DOCUMENT SECTION:
- - -

Since Trump fired Secretary of Defense Mark Esper on Monday, three other Defense Department officials have either resigned or been sacked. Acting Under Secretary of Defense for Policy James Anderson quit on Tuesday after clashes with the White House over its attempts to insert controversial figures into top Pentagon positions.

Anderson was replaced by retired US Army Brig Anthony Tata, an ally of Trump and regular guest on Fox News.

Tata has caused controversy with a number of false claims about former President Barack Obama. He called Obama a "Muslim," a "terrorist" who "normalized Islam for America," and, a "terrorist leader," in tweets unearthed by CNN.  

Undersecretary for intelligence Joseph Kernan and Esper staffer Jen Stewart have also left their posts.

They have been replaced by Ezra Cohen-Watnick and Kash Patel respectively. Patel will serve as chief of staff to Christopher Miller, who has succeeded Esper as Secretary of Defense in an acting capacity, CNN reported.

Both Cohen-Watnick and Patel are considered to be fiercely loyal to the outgoing president.

There is reportedly growing concern in the Pentagon that the flurry of personnel changes could just the beginning, and that Trump's decision making could become more volatile as he continues to refuse that he lost last week's election to Joe Biden.

One defense official was quoted by CNN as saying: "This is scary. It's very unsettling" adding that "these are dictator moves."

CNN reported an official saying that "it appears we are done with the beheadings for now.

However, officials told the Washington Post that Deputy Secretary of Defense David Norquist could be the next White House target for dismissal.

- - -

(Element lookup records)
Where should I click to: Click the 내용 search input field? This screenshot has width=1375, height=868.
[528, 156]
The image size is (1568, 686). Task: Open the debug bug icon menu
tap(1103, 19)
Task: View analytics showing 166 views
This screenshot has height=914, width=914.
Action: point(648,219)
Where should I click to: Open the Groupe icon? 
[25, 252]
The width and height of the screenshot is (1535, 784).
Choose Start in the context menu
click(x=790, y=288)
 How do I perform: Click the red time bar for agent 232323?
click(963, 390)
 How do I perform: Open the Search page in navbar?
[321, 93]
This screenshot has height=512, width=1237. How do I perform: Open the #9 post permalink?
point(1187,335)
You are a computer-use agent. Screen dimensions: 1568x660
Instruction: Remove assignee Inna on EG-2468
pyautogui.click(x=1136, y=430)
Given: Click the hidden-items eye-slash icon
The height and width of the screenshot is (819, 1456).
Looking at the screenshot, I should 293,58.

- - -

WORK TO COMPLETE:
a - Summarize the article on Pentagon personnel changes in two sentences.
b - Translate this sentence from the article on Pentagon personnel changes into Spanish: "Both Cohen-Watnick and Patel are considered to be fiercely loyal to the outgoing president."
c - Proceed with the article on Pentagon personnel changes, picking up after its final sentence.
The records have no connection to the text.

RESPONSES TO THE EXERCISE:
a - After Trump fired Secretary of Defense Mark Esper, officials James Anderson, Joseph Kernan and Jen Stewart also left their posts and were replaced by Trump ally Anthony Tata and by Ezra Cohen-Watnick and Kash Patel, who are considered fiercely loyal to the president. Officials have reportedly voiced growing concern in the Pentagon that more changes could come, and the Washington Post was told that Deputy Secretary of Defense David Norquist could be the next White House target.

b - Tanto Cohen-Watnick como Patel son considerados ferozmente leales al presidente saliente.

c -
House Armed Services Chairman Adam Smith said in a statement on Tuesday that the "gutting" of the department ought to "alarm" Americans.

"It is hard to overstate just how dangerous high-level turnover at the Department of Defense is during a period of presidential transition. The top policy professional in the Department resigning the day after the Secretary of Defense was fired could mark the beginning of a process of gutting the DoD — something that should alarm all Americans," he said.

In separate remarks, Smith, the Democrat representative for Washington, told Politico: "If this is the beginning of a trend — the President either firing or forcing out national security professionals in order to replace them with people perceived as more loyal to him — then the next 70 days will be precarious at best and downright dangerous at worst."

His warnings about the threat to national security were echoed by Democratic Senator Richard Blumenthal, who tweeted "Trump's Defense Department purge is deeply dangerous to our national security" and that the outgoing president's "personal vendettas & temper tantrums supersede our national security."